Vampires and werewolves were fears from a superstitious time.  They were scary because people believed they might be real.  Now, while they are cool and can be used for effective entertainment, we don’t find them scary.

We no longer live in the days of folklore.  We are skeptical by nature.  We don’t share the old fears of demons, vampires, werewolves, banshees, vengeful gods, and the like.  As such, we can not be terrified by them.  Sometimes startled using cheap movie devices, but the characters don’t care us.

Jack Joslin is correct, the unknown is what scares us.  The reason some of the old horror still works is that we are scared by what we don’t see.  But that does not mean we don’t have our own monsters.

Our monsters don’t have the decency to be otherworldly nor inhuman.  They don’t give us the opportunity to slay them with silver bullets or wooden stakes.  CNN reminds us every day that our monsters live next door, and we won’t even know they exist until it is too late.

We can still scare our readers, but writers of gothic fiction have to remember that what scares us is not the monsters we have gotten to know so well, but the monsters we don’t want to know, the ones that share the world with us.

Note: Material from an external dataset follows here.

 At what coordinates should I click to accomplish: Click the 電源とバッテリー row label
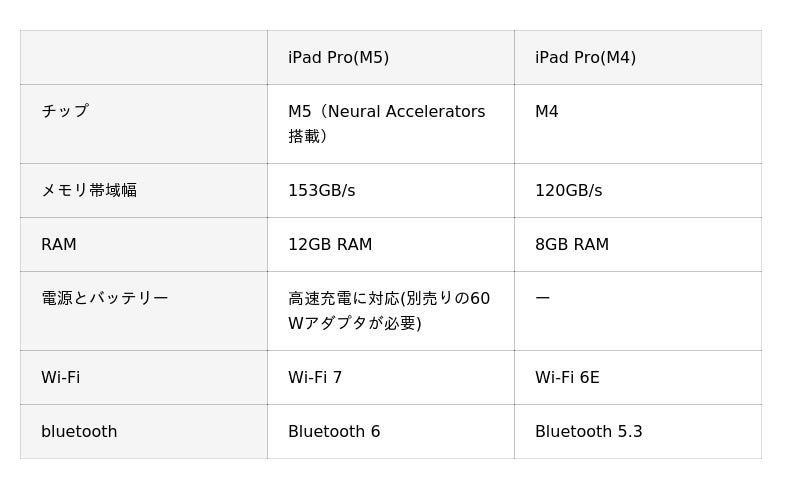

Our monsters are our neighbors, the ones who keep their lives locked private behind closed doors, and those who we think we know, but are never quite sure.  They are the ones who abduct our children, not the vampires.  They are the ones who slaughter us in the night, not the werewolves, and they don’t have to wait for a full moon to do it.

The ancient fear of monsters was passed through story-telling and legend.  Today, we have the internet, and the stories of our monsters are spread far and wide in a matter of moments.  Your neighbor may be an amazing person, but he also might be a cannibalistic serial killer.  Jeffery Dahmer’s neighbors thought he was a great guy.  Your priest may be a caring person with whom you can share all your secrets, but he also might be a pedophile.  Is it likely?  Of course not.  We all know that.  But it happens, which is what makes it scary.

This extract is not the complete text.